[Opening DATA TO EXAMINE section]
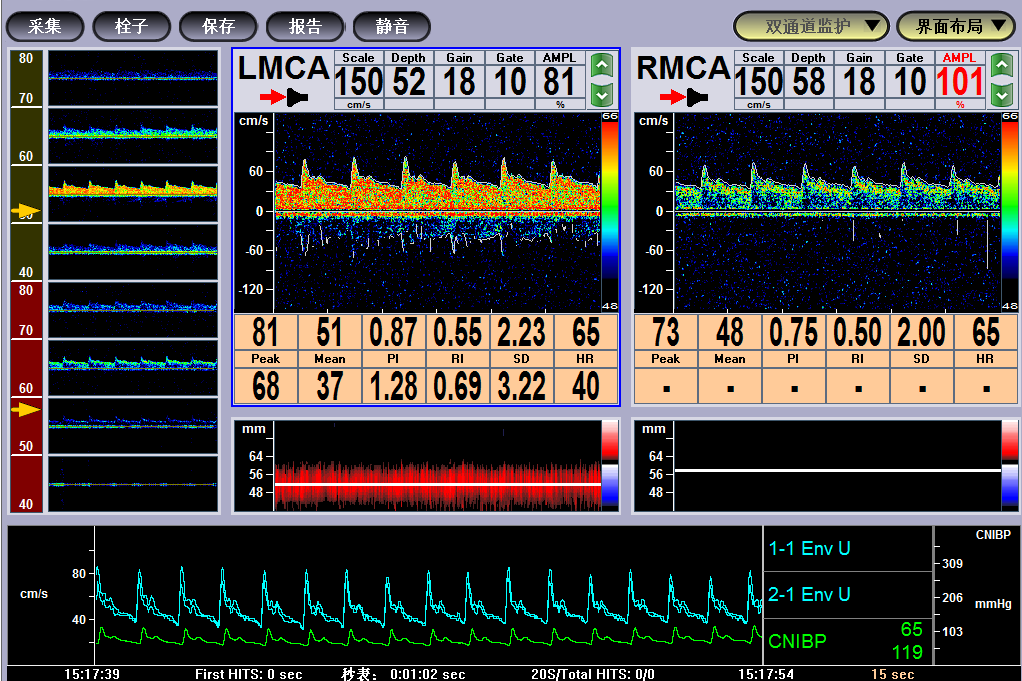
Task: Open the 双通道监护 dropdown
Action: click(811, 26)
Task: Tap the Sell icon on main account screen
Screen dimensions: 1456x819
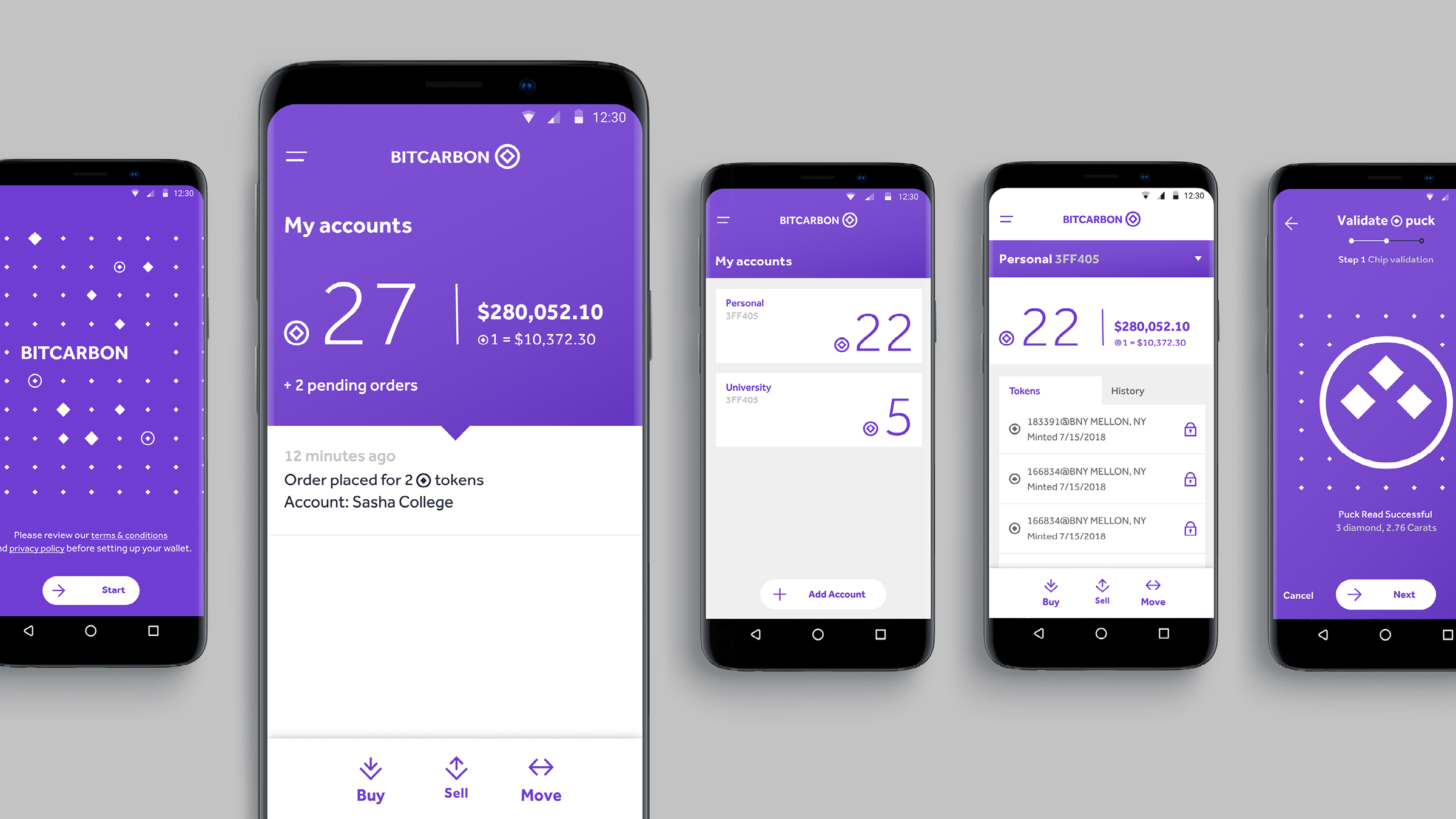Action: pos(455,758)
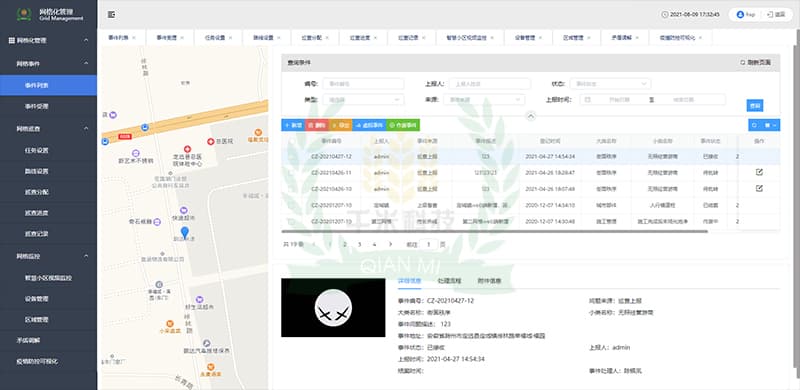Click the blue location pin on the map
Image resolution: width=800 pixels, height=390 pixels.
pos(185,232)
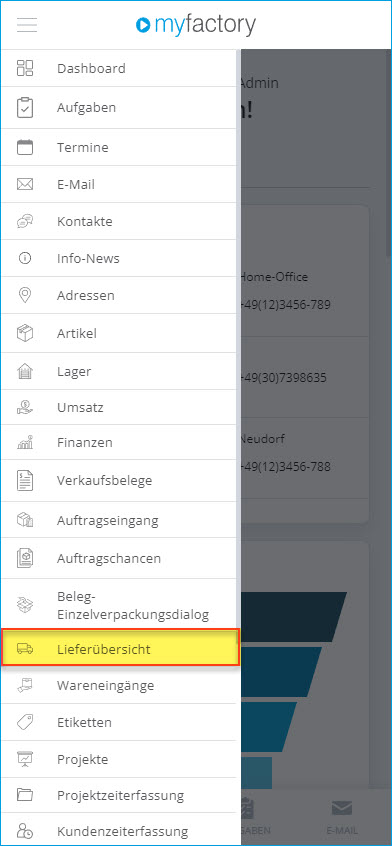The image size is (392, 846).
Task: Click the Aufgaben clipboard icon
Action: (x=25, y=107)
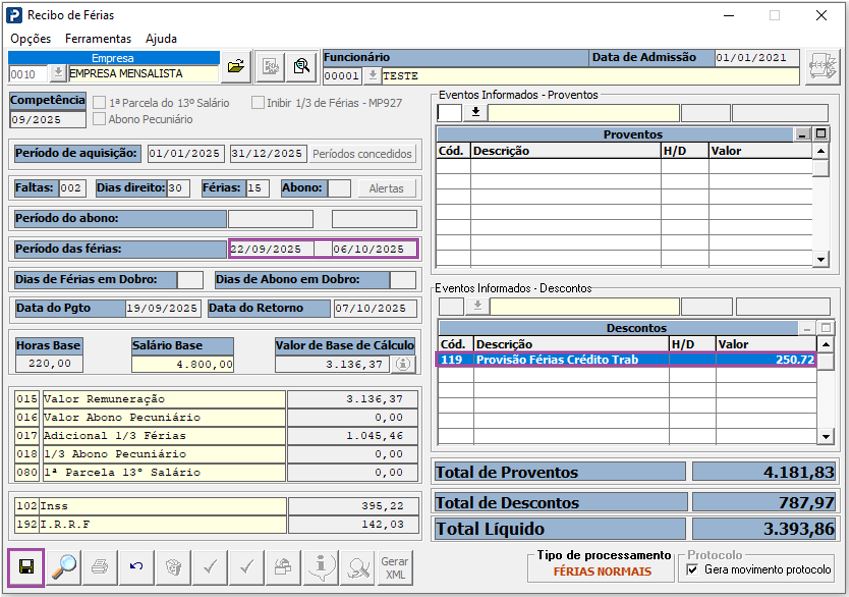This screenshot has width=849, height=597.
Task: Open the Proventos event code dropdown
Action: tap(475, 113)
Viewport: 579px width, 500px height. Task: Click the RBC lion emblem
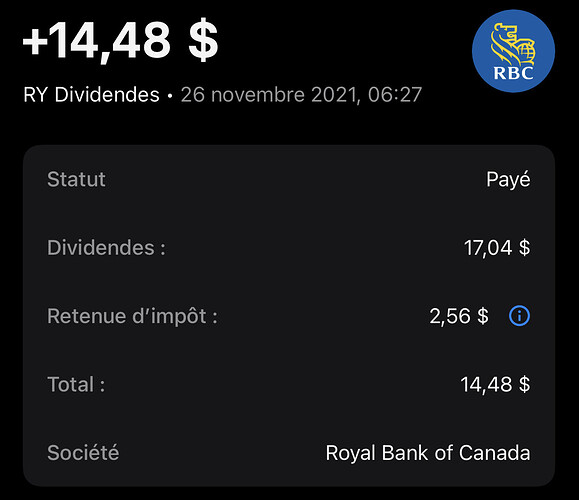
[Closing DATA TO EXAMINE section]
THE TASK:
Could you set down nothing but the lines from the one containing "Task: Tap the" through the last line of the records above, both ends included, exactly as given and free of pictures?

TASK RESULT:
Task: Tap the Sell icon on main account screen
Screen dimensions: 1456x819
Action: pos(455,758)
Click the blue location pin on the map
Image resolution: width=800 pixels, height=390 pixels.
pos(185,232)
The image size is (392, 846).
Task: Click the Aufgaben clipboard icon
Action: (x=25, y=107)
This screenshot has width=849, height=597.
Task: Open the Proventos event code dropdown
Action: tap(475, 113)
Viewport: 579px width, 500px height. Task: Click the RBC lion emblem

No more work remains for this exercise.